A independent object is called a tracked object if Test::Weaken tracks it with a probe reference. Tracked objects are always independent objects.

Followed Objects

An object is called a followed object if Test::Weaken examines it during its recursive search for objects to track. Followed objects are not always independent objects. References are not independent objects when they are elements of arrays and hashes, but they are followed.

An object inside the test object is called an internal object. In the Test::Weaken context, the relevant criterion for deciding "inside" versus "outside" is the lifetime of an object. If an object's lifetime is expected to be the same as that of the test object, it is called an internal object. If an object's lifetime might be different from the lifetime of the test object, then it is called an external object. Since the question is one of expected lifetime, this difference is ultimately subjective.

Objects found recursively from the test object reference will usually be internal objects. This may not always be the case, however. Some objects found by Test::Weaken might be external to the test object. If external objects are found and they are persistent, they complicate matters.

An external object is called a persistent object if is expected that the lifetime of the external object might extend beyond that of the test object. Persistent objects are not memory leaks. With a persistent object, it is not expected that freeing the test object will always free the persistent object. With a memory leak, when the test object was freed, the leaked object was expected to be freed along with it, and this expectation was disappointed.

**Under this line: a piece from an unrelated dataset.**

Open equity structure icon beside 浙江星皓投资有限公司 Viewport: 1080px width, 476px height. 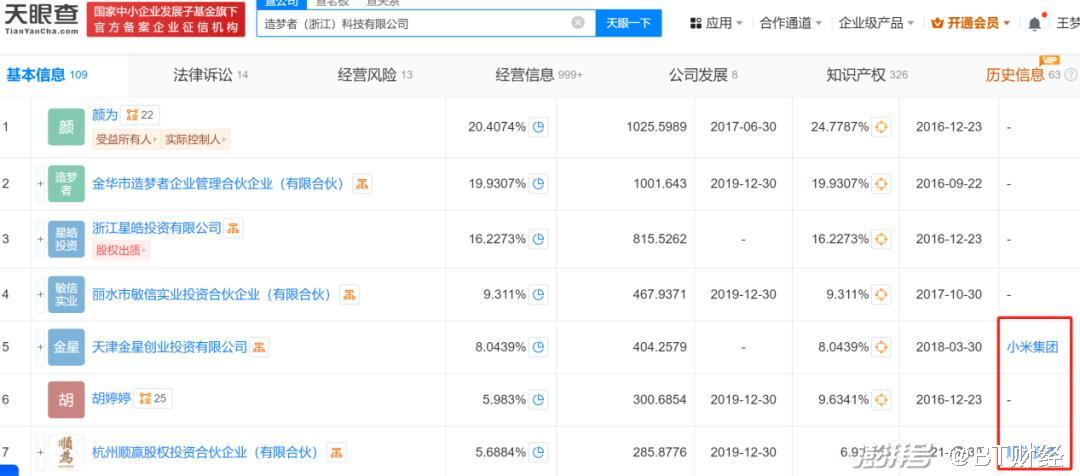pos(233,229)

To determine which of the unfreed objects are memory leaks, the user must separate out the persistent objects from the other results. Ways to do this are outlined below.

Builtin Types

Builtin types are the type names returned by Scalar::Util's reftype subroutine. Scalar::Util::reftype differs from Perl's ref function. If an object was blessed into a package, ref returns the package name, while reftype returns the original builtin type of the object.

ARRAY and HASH Objects

Objects of builtin type ARRAY and HASH are always both tracked and followed.

REF Objects

Independent memory objects of builtin type REF are always both tracked and followed. Objects of type REF which are elements of an array or a hash are followed, but are not tracked.

CODE Objects

Objects of type CODE are tracked but are not followed. This can be seen as a limitation, because closures hold references to memory objects. Future versions of Test::Weaken may follow CODE objects.

SCALAR and VSTRING Objects

Independent objects of builtin types SCALAR and VSTRING are tracked. Objects of type SCALAR and VSTRING are independent if and only if they are not array or hash elements. SCALAR and VSTRING objects are not followed because there is nothing to follow -- they do not hold references to other objects.

Array and Hash Elements

Elements of arrays and hashes are never tracked, because they are not independent memory objects. If they are REF objects, they are followed.

Objects That are Ignored

An object is said to be ignored if it is neither tracked or followed. All objects of builtin types GLOB, IO, FORMAT and LVALUE are ignored. All array and hash elements which are not of builtin type REF are ignored.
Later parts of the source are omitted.